O presidente Luiz Inácio Lula da Silva afirmou a interlocutores nesta terça-feira (22) que não existe canal de negociação direta e fluida com o presidente dos Estados Unidos, Donald Trump.
Lula explicou que as conversas ocorrem apenas em nível diplomático, sem chegar à Secretaria de Comércio dos EUA ou à Casa Branca.
Diante do impasse, Lula aposta na pressão de empresários americanos afetados pelo tarifaço para tentar reverter a decisão de Trump.
Segundo relatos, Lula avaliou com aliados que a esperança de mudança na postura dos Estados Unidos reside na mobilização de empresários norte-americanos. Esses empresários, diretamente impactados pela alíquota de 50%, poderiam pressionar o governo Trump a recuar da medida.

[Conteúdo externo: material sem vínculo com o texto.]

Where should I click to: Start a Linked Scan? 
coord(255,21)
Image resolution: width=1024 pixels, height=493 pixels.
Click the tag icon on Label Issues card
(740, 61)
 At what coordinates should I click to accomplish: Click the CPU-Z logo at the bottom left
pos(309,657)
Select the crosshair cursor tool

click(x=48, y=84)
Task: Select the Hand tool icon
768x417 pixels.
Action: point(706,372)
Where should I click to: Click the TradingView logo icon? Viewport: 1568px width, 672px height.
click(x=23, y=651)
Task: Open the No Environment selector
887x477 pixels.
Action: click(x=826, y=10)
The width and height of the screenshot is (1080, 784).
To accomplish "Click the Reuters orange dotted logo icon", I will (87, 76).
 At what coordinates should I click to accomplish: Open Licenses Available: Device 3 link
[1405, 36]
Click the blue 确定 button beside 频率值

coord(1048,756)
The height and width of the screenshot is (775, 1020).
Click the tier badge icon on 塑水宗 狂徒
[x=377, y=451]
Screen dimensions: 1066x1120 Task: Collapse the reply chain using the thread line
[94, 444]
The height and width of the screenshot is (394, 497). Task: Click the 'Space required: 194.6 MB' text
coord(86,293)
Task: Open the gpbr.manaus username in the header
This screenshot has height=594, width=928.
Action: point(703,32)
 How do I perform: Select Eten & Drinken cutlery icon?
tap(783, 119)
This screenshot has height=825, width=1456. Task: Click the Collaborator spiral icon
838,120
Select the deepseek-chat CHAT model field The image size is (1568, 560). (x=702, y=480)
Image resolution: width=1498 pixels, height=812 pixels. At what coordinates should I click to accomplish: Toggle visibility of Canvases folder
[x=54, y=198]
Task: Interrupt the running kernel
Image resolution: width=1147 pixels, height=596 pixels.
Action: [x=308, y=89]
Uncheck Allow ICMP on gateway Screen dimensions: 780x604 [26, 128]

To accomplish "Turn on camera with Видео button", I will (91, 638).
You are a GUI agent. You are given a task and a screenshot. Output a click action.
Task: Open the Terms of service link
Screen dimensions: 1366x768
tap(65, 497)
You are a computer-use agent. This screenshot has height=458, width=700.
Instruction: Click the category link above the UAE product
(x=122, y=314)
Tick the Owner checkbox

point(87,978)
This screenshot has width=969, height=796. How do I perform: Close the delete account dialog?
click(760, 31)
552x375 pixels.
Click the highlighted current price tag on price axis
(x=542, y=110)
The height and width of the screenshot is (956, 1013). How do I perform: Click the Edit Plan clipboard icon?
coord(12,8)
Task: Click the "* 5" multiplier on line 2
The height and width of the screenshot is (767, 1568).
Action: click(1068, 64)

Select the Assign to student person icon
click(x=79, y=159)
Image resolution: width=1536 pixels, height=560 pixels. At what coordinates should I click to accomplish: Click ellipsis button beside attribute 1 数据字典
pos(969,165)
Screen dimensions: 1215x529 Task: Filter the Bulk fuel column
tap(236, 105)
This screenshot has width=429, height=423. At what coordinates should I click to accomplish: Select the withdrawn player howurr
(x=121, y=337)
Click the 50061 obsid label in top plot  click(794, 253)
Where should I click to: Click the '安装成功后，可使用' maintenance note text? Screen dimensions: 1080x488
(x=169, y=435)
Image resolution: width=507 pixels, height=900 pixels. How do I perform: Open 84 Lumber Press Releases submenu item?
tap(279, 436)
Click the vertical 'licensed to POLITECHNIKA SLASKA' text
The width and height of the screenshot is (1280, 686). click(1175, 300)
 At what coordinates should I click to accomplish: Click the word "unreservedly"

O presidente destacou que, institucionalmente, as conversas entre Brasil e Estados Unidos estão restritas ao campo diplomático. Não há interlocução direta com instâncias decisórias como a Secretaria de Comércio dos EUA ou a Casa Branca, o que dificulta avanços nas negociações.
Expectativa por adiamento
No curto prazo, o governo brasileiro espera ao menos que os Estados Unidos adiem a entrada em vigor das tarifas recíprocas, prevista para daqui a nove dias.
Se o governo Trump mantiver a decisão e não houver recuo, o governo Lula considera criar uma linha emergencial de crédito para setores mais afetados pela queda nas exportações. Essa medida faz parte de um plano de contingência diante do cenário pessimista.
No meio empresarial brasileiro, o diagnóstico é semelhante: as negociações estão estagnadas e a data de 1º de agosto, quando as tarifas recíprocas passarão a valer, se aproxima rapidamente. Um empresário afirmou que “a questão política contaminou as negociações comerciais e está fazendo com que o Brasil seja deixado de lado neste momento”.